==== Data shown ====

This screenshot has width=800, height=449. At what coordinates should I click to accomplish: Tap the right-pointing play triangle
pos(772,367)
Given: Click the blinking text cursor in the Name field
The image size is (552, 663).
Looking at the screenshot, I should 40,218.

====
==== Data shown ====

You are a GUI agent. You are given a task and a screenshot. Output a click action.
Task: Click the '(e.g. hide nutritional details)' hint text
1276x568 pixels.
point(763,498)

====

- **What you will do**
A bare number should be your reply: how many lines in the entries above include the word "text".

- **Expected answer**
2